Drug overdose deaths are at a record high. Here's what the White House plans to do
In its first detailed plan to slow the rise in drug overdose deaths, the Biden administration is emphasizing harm reduction.
That means increasing access to clean needles, fentanyl test strips and naloxone. Clean needles help reduce the spread of disease. Fentanyl test strips enable drug users to check if they are about to consume this powerful opioid that can shut down breathing in seconds. Naloxone is a drug that can rapidly reverse an opioid overdose.
"The most important action we can take to save lives, right now, is to have naloxone in the hands of everyone who needs it without fear or judgment," said Dr. Rahul Gupta, director of the White House Office of National Drug Control Policy.
Harm reduction is one of four policies the Biden administration says must be immediately implemented in order to address the record high number of overdose deaths. About 106,854 people died of overdoses over the course of a year ending in November 2021, according to the CDC.
In addition, the administration aims to double treatment admissions by 2025 and ensure patients have access to medications for opioid use disorder while in treatment.
"The national drug control strategy envisions major expansions in access to treatment and harm reduction, which will save many lives," said Dr. Josh Sharfstein, at the Johns Hopkins Bloomberg School of Public Health. "Strategies supported by evidence and compassion have the best chance of reaching people and helping them to regain control of their lives."
The White House is also proposing better data collection to help predict who is most at risk for an overdose and issue warnings about changes in the drug supply. And it calls for renewed efforts to disrupt drug trafficking including sanctions against individual traffickers.
The plan "is a call to action, to beat the overdose epidemic," Gupta said. "This is not a red state issue or blue state issue. This is America's issue."

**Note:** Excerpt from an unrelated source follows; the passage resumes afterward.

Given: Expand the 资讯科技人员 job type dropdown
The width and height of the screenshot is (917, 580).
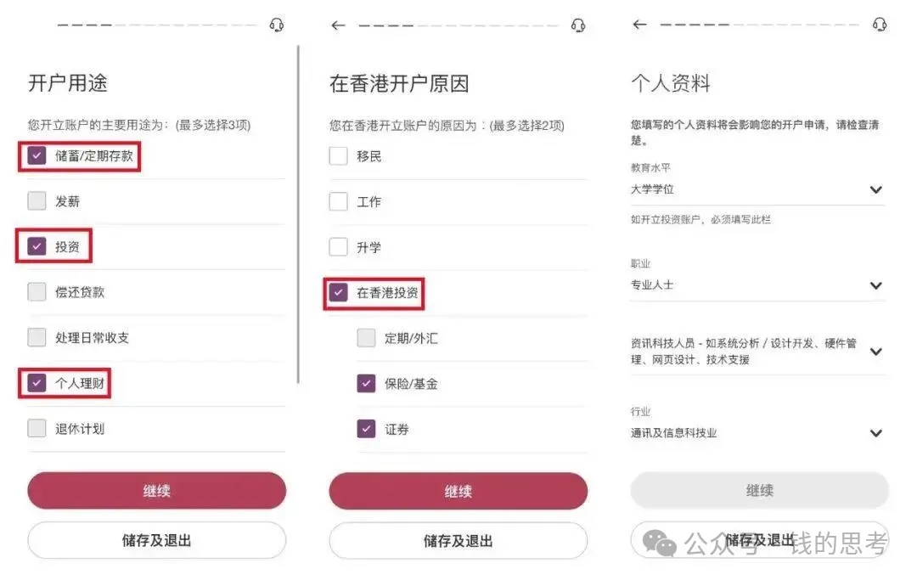Looking at the screenshot, I should pyautogui.click(x=758, y=352).
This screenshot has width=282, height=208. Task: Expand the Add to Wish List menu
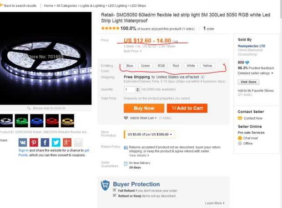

Gupta says a recent bipartisan congressional report that recommended greater adoption of harm reduction services supports his point. But access to harm reduction and treatment does vary state to state. Massachusetts, for example, expands the definition of harm reduction beyond Biden's plan — distributing crack pipes to limit transmission of infections and considering legislation that would allow supervised drug use to prevent overdoses. In contrast, needle exchange programs are closing in some cities and towns as governments impose new restrictions.
"Whether you have access to these services largely depends on where you live," said Robin Pollini, an associate professor at West Virginia University who studies injection drug use and harm reduction.
Pollini says she's glad to see the Biden administration include harm reduction in its plan to reduce overdose deaths but that the funding is far from adequate. Pollini and other harm reduction experts say the federal government needs to remove a ban on federal funding for syringes if it's going to expand these programs.